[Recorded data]
++++++++++++++++++++

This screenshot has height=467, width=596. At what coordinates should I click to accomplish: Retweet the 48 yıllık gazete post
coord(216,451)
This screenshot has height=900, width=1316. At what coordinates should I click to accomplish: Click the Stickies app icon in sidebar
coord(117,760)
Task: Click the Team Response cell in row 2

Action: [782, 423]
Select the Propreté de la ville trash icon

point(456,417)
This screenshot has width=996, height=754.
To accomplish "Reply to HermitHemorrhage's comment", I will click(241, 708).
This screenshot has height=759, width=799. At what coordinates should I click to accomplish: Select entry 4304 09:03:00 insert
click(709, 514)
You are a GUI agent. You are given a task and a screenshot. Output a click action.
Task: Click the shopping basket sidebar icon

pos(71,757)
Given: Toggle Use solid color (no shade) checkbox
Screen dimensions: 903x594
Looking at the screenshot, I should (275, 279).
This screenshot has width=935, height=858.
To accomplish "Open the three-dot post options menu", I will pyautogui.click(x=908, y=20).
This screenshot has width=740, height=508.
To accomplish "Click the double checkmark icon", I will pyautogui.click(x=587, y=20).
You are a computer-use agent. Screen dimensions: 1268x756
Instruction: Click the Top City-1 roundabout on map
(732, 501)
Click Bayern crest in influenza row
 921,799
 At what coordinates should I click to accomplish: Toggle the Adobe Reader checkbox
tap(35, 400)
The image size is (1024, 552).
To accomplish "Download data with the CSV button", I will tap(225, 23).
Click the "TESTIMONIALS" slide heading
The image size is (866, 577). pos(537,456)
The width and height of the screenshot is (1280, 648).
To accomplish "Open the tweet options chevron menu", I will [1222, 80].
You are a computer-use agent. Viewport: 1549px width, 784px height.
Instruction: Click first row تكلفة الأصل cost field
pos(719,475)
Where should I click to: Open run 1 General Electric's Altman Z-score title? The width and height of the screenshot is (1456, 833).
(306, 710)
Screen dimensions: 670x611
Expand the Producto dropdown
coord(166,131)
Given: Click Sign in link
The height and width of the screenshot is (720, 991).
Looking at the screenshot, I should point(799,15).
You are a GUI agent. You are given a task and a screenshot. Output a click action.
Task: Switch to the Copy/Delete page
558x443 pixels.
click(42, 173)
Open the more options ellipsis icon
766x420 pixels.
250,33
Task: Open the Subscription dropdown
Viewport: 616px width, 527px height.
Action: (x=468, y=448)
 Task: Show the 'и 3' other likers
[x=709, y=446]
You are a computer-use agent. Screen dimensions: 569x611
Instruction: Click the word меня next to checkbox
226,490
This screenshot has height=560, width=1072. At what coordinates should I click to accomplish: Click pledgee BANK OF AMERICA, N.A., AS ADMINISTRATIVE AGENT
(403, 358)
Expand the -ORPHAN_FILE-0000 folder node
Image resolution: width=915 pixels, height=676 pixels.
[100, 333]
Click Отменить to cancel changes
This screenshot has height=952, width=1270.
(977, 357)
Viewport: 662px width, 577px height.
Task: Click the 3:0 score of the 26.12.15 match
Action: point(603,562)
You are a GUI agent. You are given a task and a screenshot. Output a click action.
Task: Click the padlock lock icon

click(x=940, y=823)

++++++++++++++++++++

Write out, from the lines above, only those from the line with "Screen dimensions: 903x594" to the line with "Screen dimensions: 670x611", exactly as given, including the first and the last.

Screen dimensions: 903x594
Looking at the screenshot, I should (275, 279).
This screenshot has width=935, height=858.
To accomplish "Open the three-dot post options menu", I will pyautogui.click(x=908, y=20).
This screenshot has width=740, height=508.
To accomplish "Click the double checkmark icon", I will pyautogui.click(x=587, y=20).
You are a computer-use agent. Screen dimensions: 1268x756
Instruction: Click the Top City-1 roundabout on map
(732, 501)
Click Bayern crest in influenza row
 921,799
 At what coordinates should I click to accomplish: Toggle the Adobe Reader checkbox
tap(35, 400)
The image size is (1024, 552).
To accomplish "Download data with the CSV button", I will tap(225, 23).
Click the "TESTIMONIALS" slide heading
The image size is (866, 577). pos(537,456)
The width and height of the screenshot is (1280, 648).
To accomplish "Open the tweet options chevron menu", I will [1222, 80].
You are a computer-use agent. Viewport: 1549px width, 784px height.
Instruction: Click first row تكلفة الأصل cost field
pos(719,475)
Where should I click to: Open run 1 General Electric's Altman Z-score title? The width and height of the screenshot is (1456, 833).
(306, 710)
Screen dimensions: 670x611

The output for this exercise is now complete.